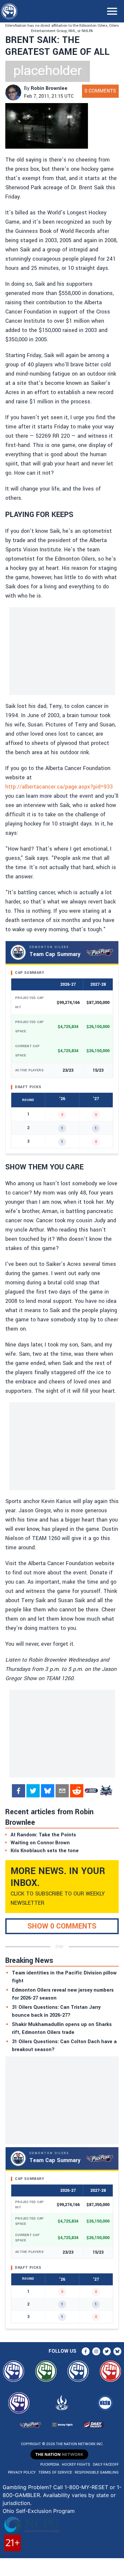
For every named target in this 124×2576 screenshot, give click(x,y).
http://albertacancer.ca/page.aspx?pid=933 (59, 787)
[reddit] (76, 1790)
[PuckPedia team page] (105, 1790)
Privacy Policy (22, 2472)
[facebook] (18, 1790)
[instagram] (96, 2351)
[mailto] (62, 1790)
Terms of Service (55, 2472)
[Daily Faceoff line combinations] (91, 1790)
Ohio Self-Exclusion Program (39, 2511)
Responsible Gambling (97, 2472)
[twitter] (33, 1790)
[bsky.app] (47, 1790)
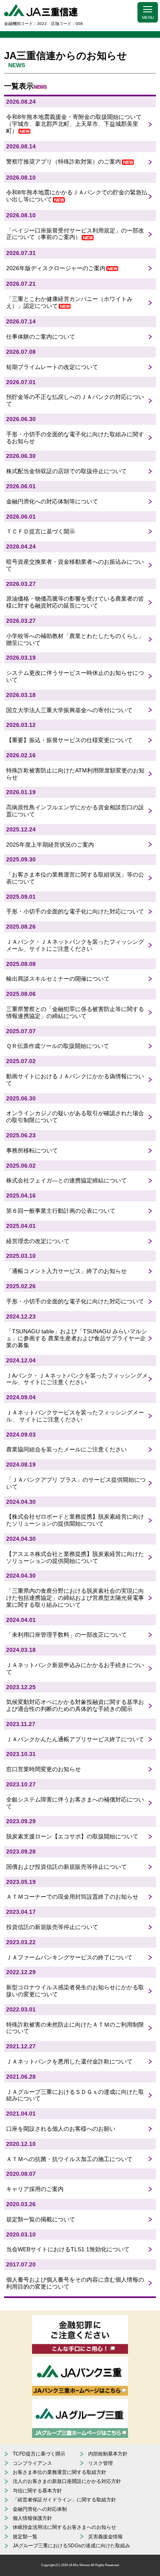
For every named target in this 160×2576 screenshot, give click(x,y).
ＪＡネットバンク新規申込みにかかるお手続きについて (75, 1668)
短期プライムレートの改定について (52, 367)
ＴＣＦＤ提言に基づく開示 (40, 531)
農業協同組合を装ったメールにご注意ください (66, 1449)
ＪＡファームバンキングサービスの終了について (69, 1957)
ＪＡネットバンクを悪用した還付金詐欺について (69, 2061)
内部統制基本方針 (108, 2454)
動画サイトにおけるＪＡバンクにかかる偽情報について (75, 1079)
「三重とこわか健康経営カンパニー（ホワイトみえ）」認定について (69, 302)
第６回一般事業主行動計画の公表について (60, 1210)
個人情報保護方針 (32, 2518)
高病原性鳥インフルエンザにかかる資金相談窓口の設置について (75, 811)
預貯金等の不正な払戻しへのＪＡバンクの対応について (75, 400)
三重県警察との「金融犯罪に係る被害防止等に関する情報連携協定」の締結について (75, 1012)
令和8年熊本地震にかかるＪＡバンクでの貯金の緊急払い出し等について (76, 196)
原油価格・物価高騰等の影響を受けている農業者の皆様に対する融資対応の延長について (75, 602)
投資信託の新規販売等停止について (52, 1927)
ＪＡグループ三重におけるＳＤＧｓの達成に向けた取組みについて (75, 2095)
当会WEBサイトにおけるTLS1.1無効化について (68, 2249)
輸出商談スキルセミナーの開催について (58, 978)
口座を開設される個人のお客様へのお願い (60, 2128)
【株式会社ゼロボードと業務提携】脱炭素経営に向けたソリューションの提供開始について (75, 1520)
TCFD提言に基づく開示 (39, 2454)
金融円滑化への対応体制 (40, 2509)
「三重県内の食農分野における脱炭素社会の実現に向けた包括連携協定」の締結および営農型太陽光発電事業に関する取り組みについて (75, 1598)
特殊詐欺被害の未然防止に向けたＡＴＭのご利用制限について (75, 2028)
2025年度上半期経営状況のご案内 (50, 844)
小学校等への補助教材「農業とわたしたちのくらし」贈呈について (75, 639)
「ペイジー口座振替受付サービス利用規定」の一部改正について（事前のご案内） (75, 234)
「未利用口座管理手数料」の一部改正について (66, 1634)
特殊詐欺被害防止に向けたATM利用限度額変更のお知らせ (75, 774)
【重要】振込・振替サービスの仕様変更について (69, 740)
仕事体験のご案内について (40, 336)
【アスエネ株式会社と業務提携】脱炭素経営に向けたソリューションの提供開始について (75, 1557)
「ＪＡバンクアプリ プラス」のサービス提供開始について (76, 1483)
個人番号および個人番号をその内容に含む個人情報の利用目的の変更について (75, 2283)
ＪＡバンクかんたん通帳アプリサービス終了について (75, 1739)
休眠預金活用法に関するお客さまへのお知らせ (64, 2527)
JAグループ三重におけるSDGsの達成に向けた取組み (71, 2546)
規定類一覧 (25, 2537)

------------------------------------------------------------------------

- _Requirement_: Using the listing above, repeat word for word each line from the one with "Responsible Gambling (97, 2472)" down to the one with "金融円滑化への対応体制 (40, 2509)", both included. Omit all pictures.

- _Written response_:
Responsible Gambling (97, 2472)
[twitter] (33, 1790)
[bsky.app] (47, 1790)
For every named target in this 160×2576 screenshot, give click(x,y).
ＪＡネットバンク新規申込みにかかるお手続きについて (75, 1668)
短期プライムレートの改定について (52, 367)
ＴＣＦＤ提言に基づく開示 (40, 531)
農業協同組合を装ったメールにご注意ください (66, 1449)
ＪＡファームバンキングサービスの終了について (69, 1957)
ＪＡネットバンクを悪用した還付金詐欺について (69, 2061)
内部統制基本方針 (108, 2454)
動画サイトにおけるＪＡバンクにかかる偽情報について (75, 1079)
「三重とこわか健康経営カンパニー（ホワイトみえ）」認定について (69, 302)
第６回一般事業主行動計画の公表について (60, 1210)
個人情報保護方針 (32, 2518)
高病原性鳥インフルエンザにかかる資金相談窓口の設置について (75, 811)
預貯金等の不正な払戻しへのＪＡバンクの対応について (75, 400)
三重県警察との「金融犯罪に係る被害防止等に関する情報連携協定」の締結について (75, 1012)
令和8年熊本地震にかかるＪＡバンクでの貯金の緊急払い出し等について (76, 196)
原油価格・物価高騰等の影響を受けている農業者の皆様に対する融資対応の延長について (75, 602)
投資信託の新規販売等停止について (52, 1927)
ＪＡグループ三重におけるＳＤＧｓの達成に向けた取組みについて (75, 2095)
当会WEBサイトにおけるTLS1.1無効化について (68, 2249)
輸出商談スキルセミナーの開催について (58, 978)
口座を開設される個人のお客様へのお願い (60, 2128)
【株式会社ゼロボードと業務提携】脱炭素経営に向けたソリューションの提供開始について (75, 1520)
TCFD提言に基づく開示 (39, 2454)
金融円滑化への対応体制 (40, 2509)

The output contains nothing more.